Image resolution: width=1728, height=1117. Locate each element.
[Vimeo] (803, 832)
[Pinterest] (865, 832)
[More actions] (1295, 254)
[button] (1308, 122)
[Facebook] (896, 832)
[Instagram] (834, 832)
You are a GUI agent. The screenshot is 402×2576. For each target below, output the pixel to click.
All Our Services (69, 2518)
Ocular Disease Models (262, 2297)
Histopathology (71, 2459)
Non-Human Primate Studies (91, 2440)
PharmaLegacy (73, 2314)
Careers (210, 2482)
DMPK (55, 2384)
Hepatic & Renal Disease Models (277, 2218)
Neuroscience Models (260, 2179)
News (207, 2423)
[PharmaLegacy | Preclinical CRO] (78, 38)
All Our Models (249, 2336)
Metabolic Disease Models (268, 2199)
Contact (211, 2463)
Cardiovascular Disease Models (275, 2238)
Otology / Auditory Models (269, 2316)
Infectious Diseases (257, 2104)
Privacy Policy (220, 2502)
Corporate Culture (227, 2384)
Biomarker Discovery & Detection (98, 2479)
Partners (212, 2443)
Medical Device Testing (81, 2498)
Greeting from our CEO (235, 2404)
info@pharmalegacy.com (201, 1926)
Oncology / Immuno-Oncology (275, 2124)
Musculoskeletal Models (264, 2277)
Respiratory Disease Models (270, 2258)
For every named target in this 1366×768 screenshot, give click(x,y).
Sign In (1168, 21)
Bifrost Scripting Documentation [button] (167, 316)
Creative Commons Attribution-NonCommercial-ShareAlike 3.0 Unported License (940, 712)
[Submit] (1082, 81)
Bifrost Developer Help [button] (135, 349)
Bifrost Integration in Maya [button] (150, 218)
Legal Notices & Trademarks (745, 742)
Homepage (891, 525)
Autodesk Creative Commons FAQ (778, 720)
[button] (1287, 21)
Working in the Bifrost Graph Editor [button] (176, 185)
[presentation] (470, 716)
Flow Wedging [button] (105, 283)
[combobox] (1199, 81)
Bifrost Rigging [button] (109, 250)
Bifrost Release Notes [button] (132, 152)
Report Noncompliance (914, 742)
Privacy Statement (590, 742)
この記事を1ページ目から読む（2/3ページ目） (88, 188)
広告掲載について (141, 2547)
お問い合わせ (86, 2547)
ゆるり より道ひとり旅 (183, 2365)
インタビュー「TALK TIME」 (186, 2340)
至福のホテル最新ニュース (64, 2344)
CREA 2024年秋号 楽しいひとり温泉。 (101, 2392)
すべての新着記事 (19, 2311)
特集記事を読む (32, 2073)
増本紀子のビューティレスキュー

++++

TASK TO COMPLETE: Would you retype the lines of the data above, from the one holding "info@pharmalegacy.com (201, 1926)" through its final line, exactly and without adding any other line?

RESULT FOR THIS TASK:
info@pharmalegacy.com (201, 1926)
Oncology / Immuno-Oncology (275, 2124)
Musculoskeletal Models (264, 2277)
Respiratory Disease Models (270, 2258)
For every named target in this 1366×768 screenshot, give click(x,y).
Sign In (1168, 21)
Bifrost Scripting Documentation [button] (167, 316)
Creative Commons Attribution-NonCommercial-ShareAlike 3.0 Unported License (940, 712)
[Submit] (1082, 81)
Bifrost Developer Help [button] (135, 349)
Bifrost Integration in Maya [button] (150, 218)
Legal Notices & Trademarks (745, 742)
Homepage (891, 525)
Autodesk Creative Commons FAQ (778, 720)
[button] (1287, 21)
Working in the Bifrost Graph Editor [button] (176, 185)
[presentation] (470, 716)
Flow Wedging [button] (105, 283)
[combobox] (1199, 81)
Bifrost Rigging [button] (109, 250)
Bifrost Release Notes [button] (132, 152)
Report Noncompliance (914, 742)
Privacy Statement (590, 742)
この記事を1ページ目から読む（2/3ページ目） (88, 188)
広告掲載について (141, 2547)
お問い合わせ (86, 2547)
ゆるり より道ひとり旅 (183, 2365)
インタビュー「TALK TIME」 (186, 2340)
至福のホテル最新ニュース (64, 2344)
CREA 2024年秋号 楽しいひとり温泉。 (101, 2392)
すべての新着記事 (19, 2311)
特集記事を読む (32, 2073)
増本紀子のビューティレスキュー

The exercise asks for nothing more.